Segment Start: Material for this exercise

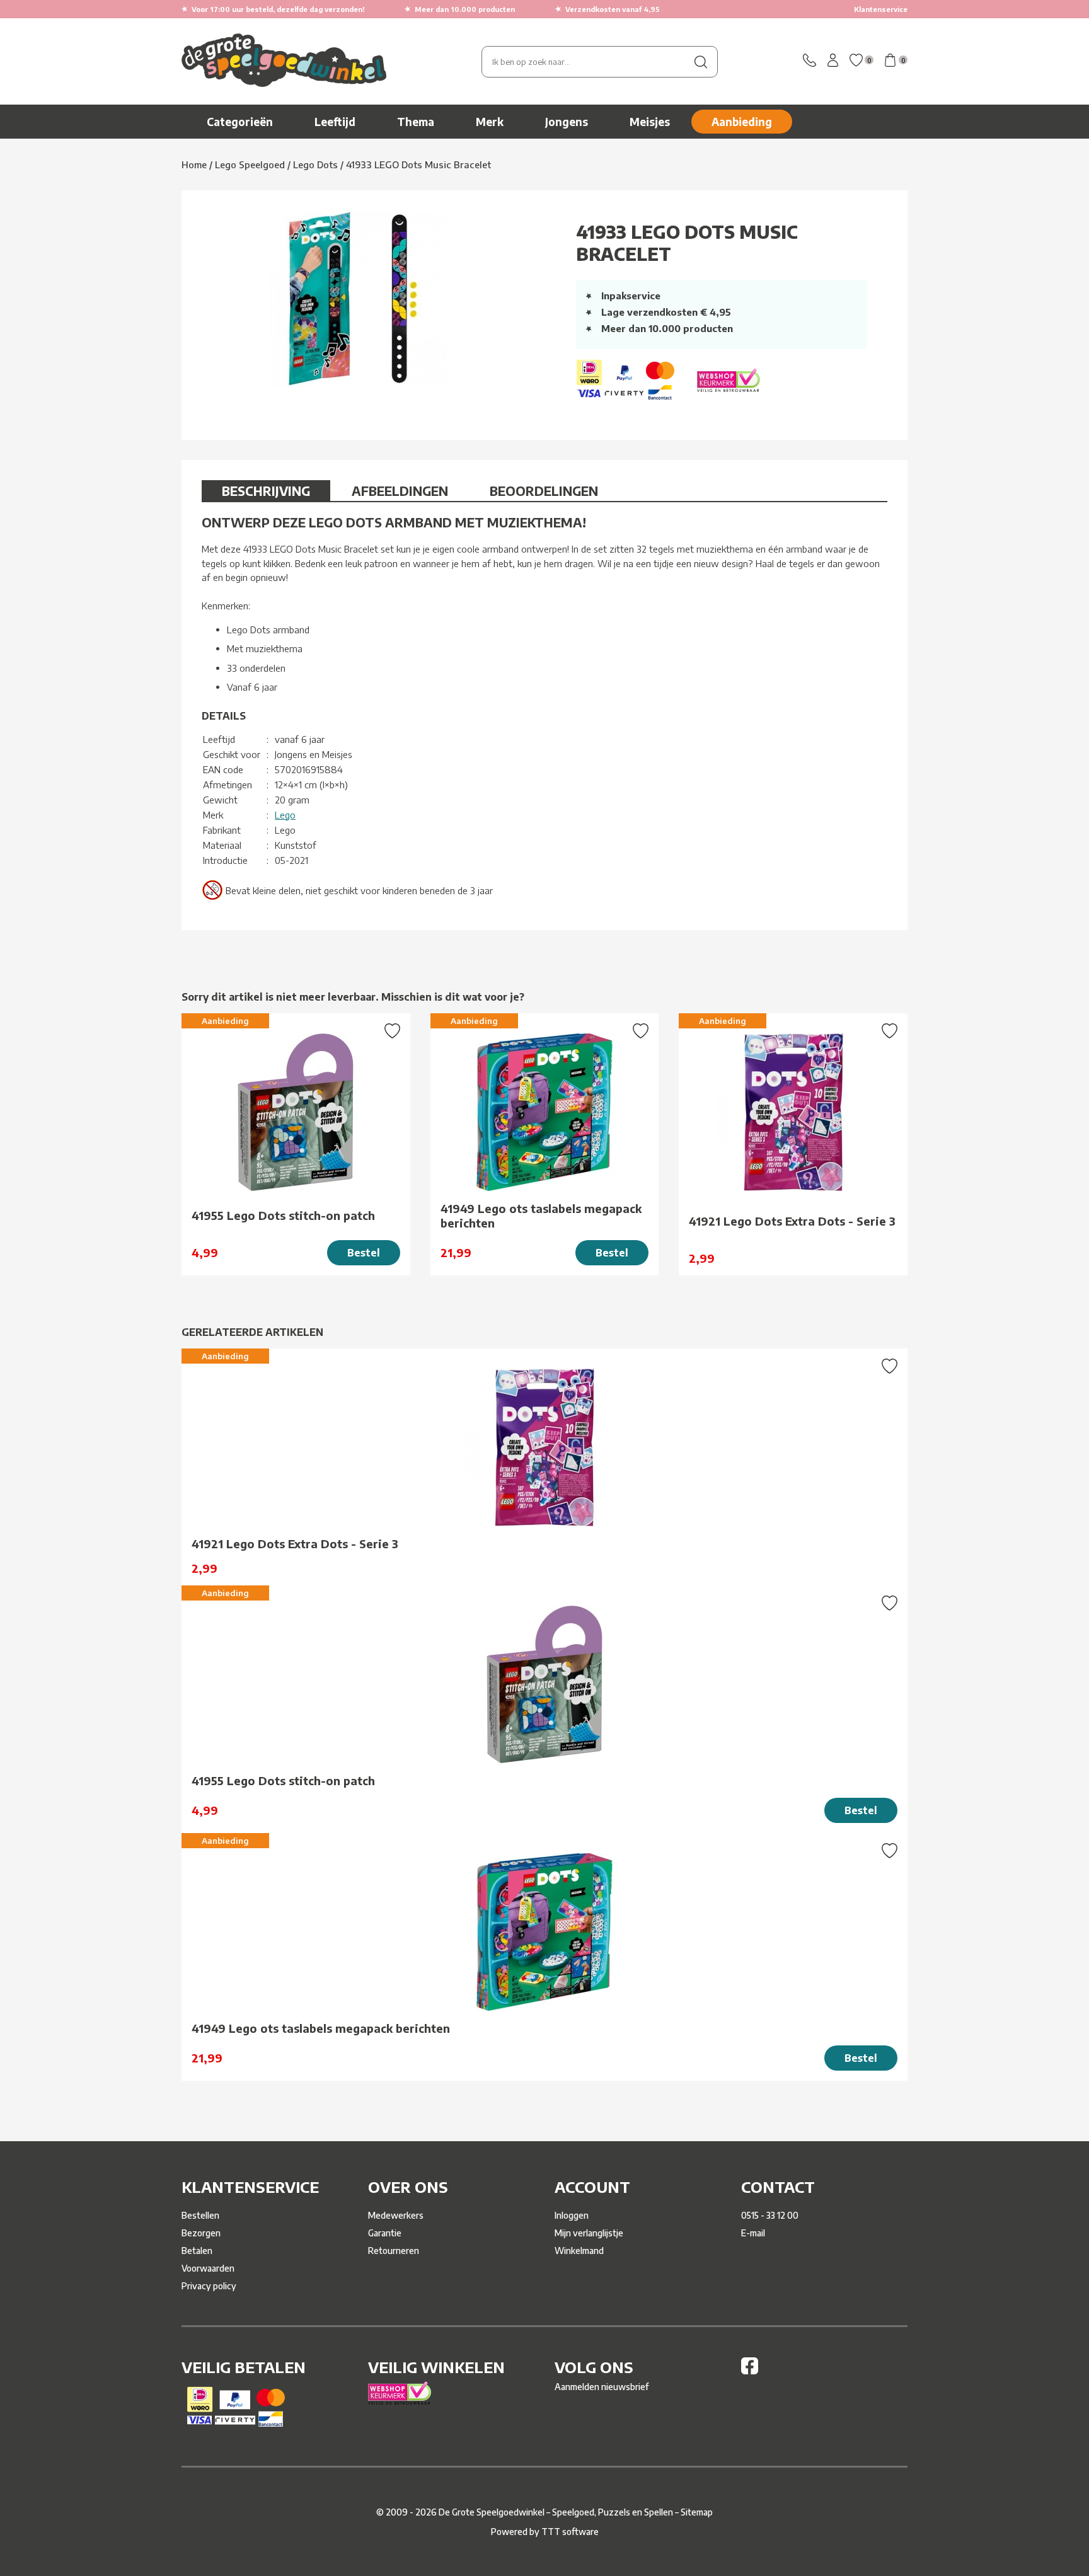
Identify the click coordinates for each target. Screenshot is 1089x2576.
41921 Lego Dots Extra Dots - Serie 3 (792, 1221)
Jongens (566, 122)
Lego (285, 814)
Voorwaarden (208, 2268)
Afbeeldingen (400, 490)
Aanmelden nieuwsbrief (601, 2386)
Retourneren (393, 2250)
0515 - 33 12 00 (769, 2215)
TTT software (570, 2531)
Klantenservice (881, 9)
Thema (415, 122)
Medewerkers (396, 2215)
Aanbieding (742, 122)
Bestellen (200, 2215)
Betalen (197, 2250)
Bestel (363, 1252)
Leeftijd (334, 122)
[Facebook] (749, 2371)
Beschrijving (266, 490)
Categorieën (240, 122)
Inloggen (572, 2215)
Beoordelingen (544, 490)
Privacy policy (209, 2285)
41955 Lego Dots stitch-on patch (283, 1215)
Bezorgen (201, 2233)
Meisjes (650, 122)
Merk (490, 122)
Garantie (384, 2233)
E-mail (753, 2233)
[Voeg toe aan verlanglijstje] (392, 1032)
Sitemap (697, 2512)
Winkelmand (579, 2250)
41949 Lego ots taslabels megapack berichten (541, 1215)
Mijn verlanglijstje (589, 2233)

Segment End: Material for this exercise

## Work to complete
Transcribe every line of the data exactly. No pictures go in the copy.

## Exercise response
Identify the click coordinates for each target. Screenshot is 1089x2576.
41921 Lego Dots Extra Dots - Serie 3 (792, 1221)
Jongens (566, 122)
Lego (285, 814)
Voorwaarden (208, 2268)
Afbeeldingen (400, 490)
Aanmelden nieuwsbrief (601, 2386)
Retourneren (393, 2250)
0515 - 33 12 00 (769, 2215)
TTT software (570, 2531)
Klantenservice (881, 9)
Thema (415, 122)
Medewerkers (396, 2215)
Aanbieding (742, 122)
Bestellen (200, 2215)
Betalen (197, 2250)
Bestel (363, 1252)
Leeftijd (334, 122)
[Facebook] (749, 2371)
Beschrijving (266, 490)
Categorieën (240, 122)
Inloggen (572, 2215)
Beoordelingen (544, 490)
Privacy policy (209, 2285)
41955 Lego Dots stitch-on patch (283, 1215)
Bezorgen (201, 2233)
Meisjes (650, 122)
Merk (490, 122)
Garantie (384, 2233)
E-mail (753, 2233)
[Voeg toe aan verlanglijstje] (392, 1032)
Sitemap (697, 2512)
Winkelmand (579, 2250)
41949 Lego ots taslabels megapack berichten (541, 1215)
Mijn verlanglijstje (589, 2233)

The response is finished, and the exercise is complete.